#### REQUIREMENTS:
Copy the following data verbatim, preserving every line in its original order.

**** DATA SHOWN ****

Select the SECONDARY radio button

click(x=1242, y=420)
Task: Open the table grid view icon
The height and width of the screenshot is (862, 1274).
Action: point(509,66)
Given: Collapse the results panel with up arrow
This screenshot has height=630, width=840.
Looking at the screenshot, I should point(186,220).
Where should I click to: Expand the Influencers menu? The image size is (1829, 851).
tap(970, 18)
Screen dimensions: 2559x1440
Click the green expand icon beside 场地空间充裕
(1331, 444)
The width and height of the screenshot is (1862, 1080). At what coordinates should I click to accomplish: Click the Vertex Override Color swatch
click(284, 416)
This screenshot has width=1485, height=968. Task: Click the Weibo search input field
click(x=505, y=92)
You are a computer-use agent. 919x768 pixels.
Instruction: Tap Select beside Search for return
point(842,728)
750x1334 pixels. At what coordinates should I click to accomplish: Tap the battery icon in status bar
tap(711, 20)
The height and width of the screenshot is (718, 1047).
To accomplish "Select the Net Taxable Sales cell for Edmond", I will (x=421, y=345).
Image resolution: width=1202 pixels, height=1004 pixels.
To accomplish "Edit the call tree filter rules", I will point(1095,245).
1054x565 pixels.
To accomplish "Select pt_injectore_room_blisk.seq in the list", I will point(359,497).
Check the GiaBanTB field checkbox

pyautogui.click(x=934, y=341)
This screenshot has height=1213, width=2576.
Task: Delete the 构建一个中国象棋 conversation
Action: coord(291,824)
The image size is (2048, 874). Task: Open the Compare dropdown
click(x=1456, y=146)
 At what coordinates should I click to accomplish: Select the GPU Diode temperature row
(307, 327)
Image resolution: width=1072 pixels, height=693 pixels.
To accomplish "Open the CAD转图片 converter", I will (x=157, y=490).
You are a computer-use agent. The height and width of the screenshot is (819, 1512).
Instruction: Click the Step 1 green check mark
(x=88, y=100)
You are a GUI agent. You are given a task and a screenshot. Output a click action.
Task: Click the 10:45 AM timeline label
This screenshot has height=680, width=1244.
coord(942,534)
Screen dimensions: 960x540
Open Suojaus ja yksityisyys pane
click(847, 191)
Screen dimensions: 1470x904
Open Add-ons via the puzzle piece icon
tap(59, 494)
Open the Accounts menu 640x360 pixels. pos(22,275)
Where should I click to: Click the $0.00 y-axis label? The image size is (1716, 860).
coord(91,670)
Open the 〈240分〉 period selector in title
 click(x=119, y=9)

****

#### EXERCISE SOLUTION:
Select the SECONDARY radio button

click(x=1242, y=420)
Task: Open the table grid view icon
The height and width of the screenshot is (862, 1274).
Action: point(509,66)
Given: Collapse the results panel with up arrow
This screenshot has height=630, width=840.
Looking at the screenshot, I should point(186,220).
Where should I click to: Expand the Influencers menu? The image size is (1829, 851).
tap(970, 18)
Screen dimensions: 2559x1440
Click the green expand icon beside 场地空间充裕
(1331, 444)
The width and height of the screenshot is (1862, 1080). At what coordinates should I click to accomplish: Click the Vertex Override Color swatch
click(284, 416)
This screenshot has width=1485, height=968. Task: Click the Weibo search input field
click(x=505, y=92)
You are a computer-use agent. 919x768 pixels.
Instruction: Tap Select beside Search for return
point(842,728)
750x1334 pixels. At what coordinates should I click to accomplish: Tap the battery icon in status bar
tap(711, 20)
The height and width of the screenshot is (718, 1047).
To accomplish "Select the Net Taxable Sales cell for Edmond", I will (x=421, y=345).
Image resolution: width=1202 pixels, height=1004 pixels.
To accomplish "Edit the call tree filter rules", I will point(1095,245).
1054x565 pixels.
To accomplish "Select pt_injectore_room_blisk.seq in the list", I will point(359,497).
Check the GiaBanTB field checkbox

pyautogui.click(x=934, y=341)
This screenshot has height=1213, width=2576.
Task: Delete the 构建一个中国象棋 conversation
Action: coord(291,824)
The image size is (2048, 874). Task: Open the Compare dropdown
click(x=1456, y=146)
 At what coordinates should I click to accomplish: Select the GPU Diode temperature row
(307, 327)
Image resolution: width=1072 pixels, height=693 pixels.
To accomplish "Open the CAD转图片 converter", I will (x=157, y=490).
You are a computer-use agent. The height and width of the screenshot is (819, 1512).
Instruction: Click the Step 1 green check mark
(x=88, y=100)
You are a GUI agent. You are given a task and a screenshot. Output a click action.
Task: Click the 10:45 AM timeline label
This screenshot has height=680, width=1244.
coord(942,534)
Screen dimensions: 960x540
Open Suojaus ja yksityisyys pane
click(847, 191)
Screen dimensions: 1470x904
Open Add-ons via the puzzle piece icon
tap(59, 494)
Open the Accounts menu 640x360 pixels. pos(22,275)
Where should I click to: Click the $0.00 y-axis label? The image size is (1716, 860).
coord(91,670)
Open the 〈240分〉 period selector in title
 click(x=119, y=9)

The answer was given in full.